Сердце горело от гибели проверенных товарищей. С которыми и бой – один, и похлебка – одна на всех. Это комиссар ощущал живо, а принять, что убило их баешное Лихо…
…по-комиссарски Северов этого признать не мог…
…но по-простому, по-деревенскому, давным-давно, казалось бы, оставленному в прошлом…
Веревка получилась не слишком длинная, зато крепкая, что кованая. Савелий связал ее особыми узлами, знал: порвать такие не удавалось никому, даже кузнецу из родной деревни Вершие, что в Пензенской губернии.
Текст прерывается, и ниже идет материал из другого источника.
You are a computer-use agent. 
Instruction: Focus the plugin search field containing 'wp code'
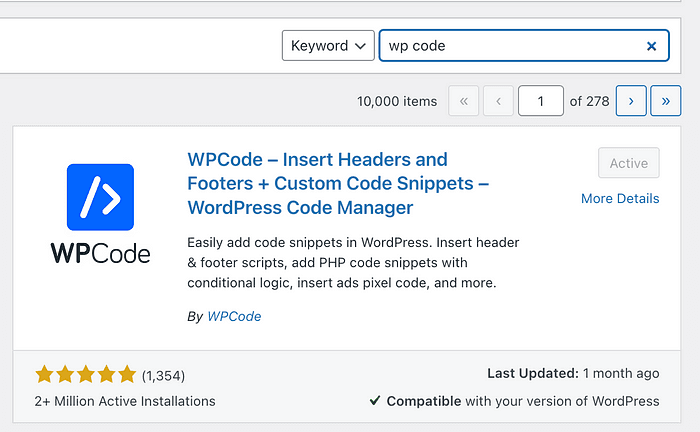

– Предлагаю поступить так: я выйду и попытаюсь заманить Лихо внутрь. А вы постараетесь, как только оно окажется тут, опутать ему ноги, насколько возможно, чтобы двигаться не могло.
– А дальше? – Северову морозом пробежалось по спине.
– Если получится, то постараемся сжечь вместе с мельницей. Коли сказки не врут, по-другому с ним не совладать.
Легко сказать: постараться и попытаться! Савелий привык воевать с людьми, простыми, из костей и мяса. Сжился с тем, что ведет в бой не страх, а правая ярость и вера в победу. Этой ночью все не так. Жутко сегодня, и безысходностью веет.
– Хороший план. А поступим так: петлю сделаем, вроде как на лося, следить за такой без надобности. Коли удастся, затянется сразу, а там поможем. Вместе пойдем, беляк. Не годится красному комиссару за белогвардейской спиной шкуру свою прятать.
– Господин красный комиссар, это совсем нерационально, – попытался возразить поручик. – Вдвоем нам будет только хуже!
– Вместе пойдем, – повторил Северов. – Не обсуждается.
– Думаете, сбегу? Ну да… Оружия тоже не дадите?
– Нет. Я рядом буду, не хочу, чтобы ты меня застрелил.
На небо выкатила луна, яркая, круглая. Северов мог разглядеть на ее желтоватом лице все оспины и шероховатости. Верхушки деревьев в лесу луна будто вымазала серебром, тусклым, но все же светлым, видимым. Ниже тонкой пленки этого серебра было черным-черно. И оттуда словно смотрели на Северова тысячи страшных злых глаз, до того неприятным было ощущение: стоять неприкрытым, незащищенным в прохладной тишине ночи, где-то совсем в чужих местах. Стоять и ждать сказочного чудища, которое вроде и не могло существовать, а все одно убило уже четырех человек да полдюжины лошадей.
– Как тебя звать-то хоть? – спросил Савелий стоящего рядом поручика. – Не ровен час, помрешь, а я даже не знаю, кого в плен взял.
– Константин я, Покровский, – поколебавшись, ответил тот.
– А чего же ты, Костя, полез в эту глушь? Мне сказали: пакет важный повез. Да вот теперь думаю: куда же ты тут его повез, кому? Расскажешь, нет?
– Нет никакого пакета, – Покровский глубоко вздохнул. – Тут где-то хуторок, там моя нянька с дедом своим живут. К ним и поскакал, думал отсидеться. И заблудился, давно не навещал.
– А чего эт на тебя наш комдив так взъелся, если погоню снарядил?
Поручик хмыкнул.
– В морду я ему дал как-то. По-мужски, о женщинах он плохо говорил. Он сразу расстрелять хотел, не получилось, атака наших началась. Меня тогда отбили, а он вот запомнил, злобу затаил. А сегодня, видимо, узнал, что опять сбегаю от него.
Северов невольно улыбнулся. Комдив – человек революционной закалки, вправду резко отзывался обо всем, что не касалось правого дела. Многие его за то не любили, да вот так немногие рисковали – в морду!
– Как думаешь, можно вообще Лихо одолеть-то?